Reference Acts and Documents
BEE Act, as amended
Codes of Good practice, as amended
In this article we look at Statement 102 of the Codes of Good Practice and BEE ownership. The Codes of Good Practice (Generic Codes) provide an alternative form of ownership recognition in Statement 102 which relates to the sale of assets, equity instruments and other businesses.
The general principle is that a measured entity (seller) who has concluded a transaction involving a sale of asset, equity instrument or business of a separately identifiable relating business, may claim the benefits provided for in this statement in its ownership scorecard.
Where a seller has claimed benefits in terms of Statement 102 under its ownership scorecard it may not claim under the enterprise and supplier development element. This confirms the principle that you may not double count.
What is recognised under Statement 102?
A “qualifying transaction” is indicated as a transaction which may involve the sale of (a) an asset, (b) a business, or (c) Equity Instruments in an entity.
The term “Equity Instrument” is defined in the Generic Codes as “the instrument by which a Participant holds rights of ownership in an Entity”.
For ownership points to be recognised, the transaction:
- must result in the creation of viable and sustainable businesses or business opportunities in the hands of Black people; and
- result in the transfer of critical and specialised skills, managerial skills, and productive capacity to Black people.

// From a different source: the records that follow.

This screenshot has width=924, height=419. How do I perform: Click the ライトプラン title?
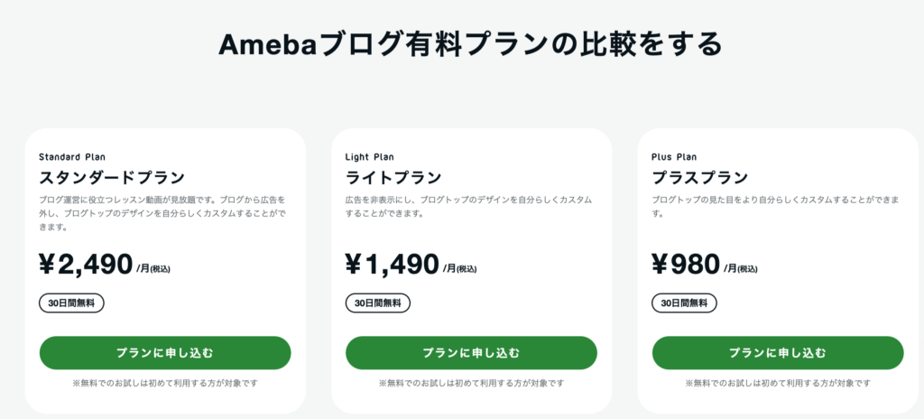pyautogui.click(x=393, y=177)
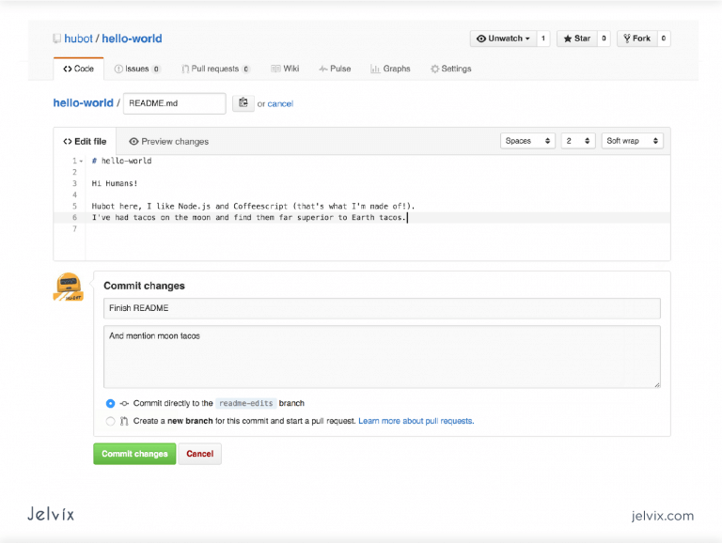Click the repository book icon beside hubot
The height and width of the screenshot is (543, 722).
pyautogui.click(x=58, y=39)
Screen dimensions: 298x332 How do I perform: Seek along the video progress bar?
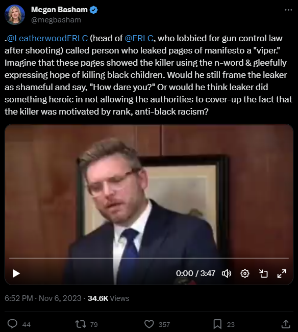point(149,258)
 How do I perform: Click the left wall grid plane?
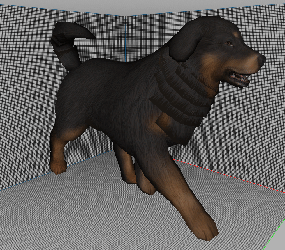click(x=27, y=91)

A sale of asset, Equity Instrument and/or business must involve a separately identifiable related business which has:
- no unreasonable limitations or conditions with regards to its clients or customers;
- clients, customers or suppliers other than the seller; and
- B-BBEE shareholders, or their successors if the B-BBEE shareholding is the same or improved, holding the asset for a minimum of three years.
The term “separately identifiable related business” is defined as a “business that is related to the Seller by virtue of being a Subsidiary, Joint Venture, Associate, Business Division, Business Unit, or any other similar related arrangements within the Ownership structure of the Seller”.

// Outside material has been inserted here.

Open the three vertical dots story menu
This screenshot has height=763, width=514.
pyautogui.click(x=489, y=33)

Additional qualification criteria:
- any operational outsourcing arrangements between the seller and the separately identifiable related Business must be negotiated at arms-length on a fair and reasonable basis; and
- the transaction should be subject to an independent verification value by an independent expert.
The Generic Codes indicate that the following transactions do not constitute “qualifying transactions” and cannot be used.
These transactions include:
- transfers of business rights by way of license, lease or other similar legal arrangements not conferring unrestricted ownership; and
- sales of franchises by franchisors to franchisees (but a “qualifying transaction” will include sales of franchises from franchisees to other franchisees or to new franchisees do not qualify for recognition).
The Generic Codes also state that, “No Qualifying Transaction could be claimed as B-BBEE ownership if a repurchase transaction is entered into within a three year period after transaction implementation, even if [the repurchase] transaction implementation is deferred to after year 3.” A seller does not have any right to enforce such a repurchase.
The seller, when applying Statement 102, will need to comply with the sub-minimum requirement for ownership, being 40% of the Net Value points only to the extent of the transaction involving the separately identifiable related business and will only have to comply with all other priority elements as required by the Generic Codes.
For the first three years after the transaction, the seller will recognise the ownership points on the date of measurement in accordance with the (i) value of the seller and (ii) the value of the separately identifiable related business. This is done for each year of the 3-year period.
On each measurement date after the third year, the seller will recognise ownership points based on the ownership indicator percentages achieved in the third year after the transaction.
The transaction value is required to be reviewed by an independent expert, who is required to provide an opinion on the fairness of the transaction value. Going forward, the recognition is subject to the opinion of the independent expert supporting the transaction value.